News / Toronto

Toronto NGO aims to stop violence by dispelling hate rumours in at-risk countries

The Sentinel Project monitors and dispels rumours that have the potential to spark violence or genocide.

Members of the Una Hakika team speak to a community in Kenya.

Contributed

Members of the Una Hakika team speak to a community in Kenya.

A Toronto non-profit’s mission to prevent genocide and hate-based violence by dispelling rumours is expanding.

The Sentinel Project has been working in the Tana Delta region of Kenya since 2013 on a project called Una Hakika, which translates from Swahili to “Are you sure?” Now, it’s expanding across all of Kenya and launching another initiative in Myanmar.

The NGO monitors and dispels rumours that have the potential to spark violence or genocide, said co-founder Chris Tuckwood.

The NGO launched in 2008 with Hatebase, an online project which tracks hate speech around the world in order to detect where populations are at risk. Hatebase caught the eye of Canada’s International Development Research Centre which funded the Una Hakika project—helping the Sentinel Project move from online to on the ground.

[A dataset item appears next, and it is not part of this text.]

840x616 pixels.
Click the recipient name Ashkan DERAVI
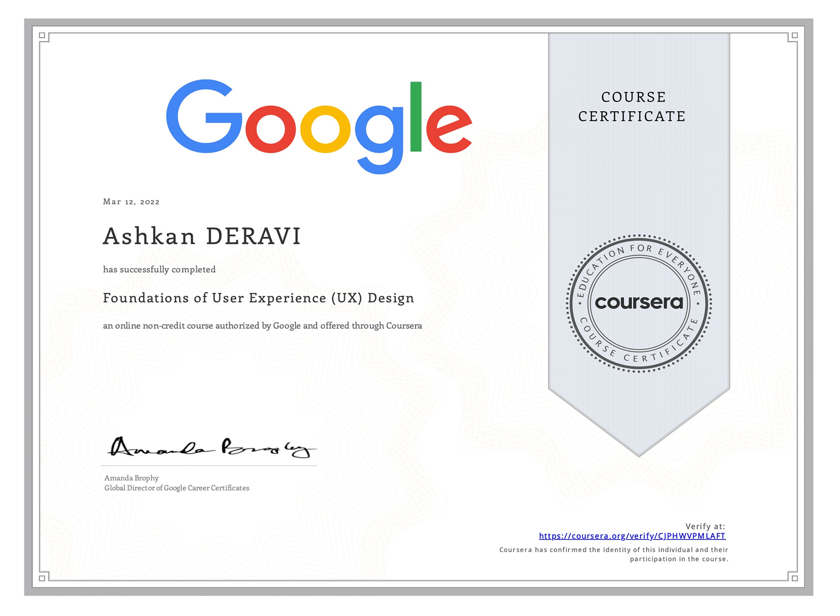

“We went from this small NGO in Canada that was just writing reports and monitoring situations, to actually doing things in the field,” Tuckwood said.

Over the past two years, the organization has recruited 200 local ambassadors in Kenya who report local rumours and help debunk them. The volunteers disseminate verified information by text message and social media, hopefully stopping misinformation before it erupts into violence.

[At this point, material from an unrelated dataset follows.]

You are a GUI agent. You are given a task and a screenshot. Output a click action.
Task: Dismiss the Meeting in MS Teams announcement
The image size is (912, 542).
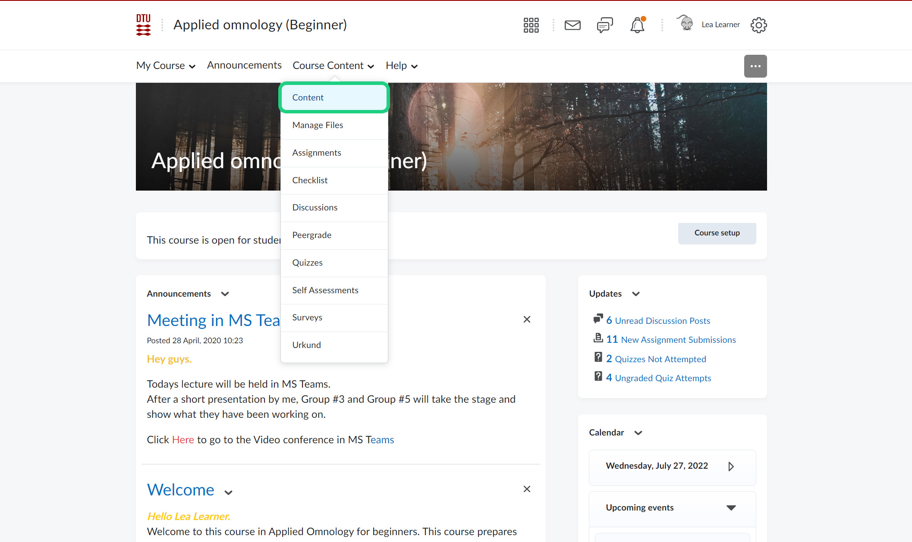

For example, rumours that an Orma group had obtained 3,000 AK-47s to use against the Pokomo, or that a Pokomo nurse was trying to inject Orma children with poison, were false but inflamed the conflict, said Tuckwood.    

More than 80 per cent of the residents of Tana Delta own mobile phones and 1 in 15 adult phone users have subscribed for updates from Una Hakika, said Tuckwood.

The project’s expansion is timely, Tuckwood said, as Kenya is headed towards an election in 2017.

The new project in Myanmar will operate with specific concern for the Muslim Rohingya minority, which Sentinal Project has concluded is at high risk of genocide or violence.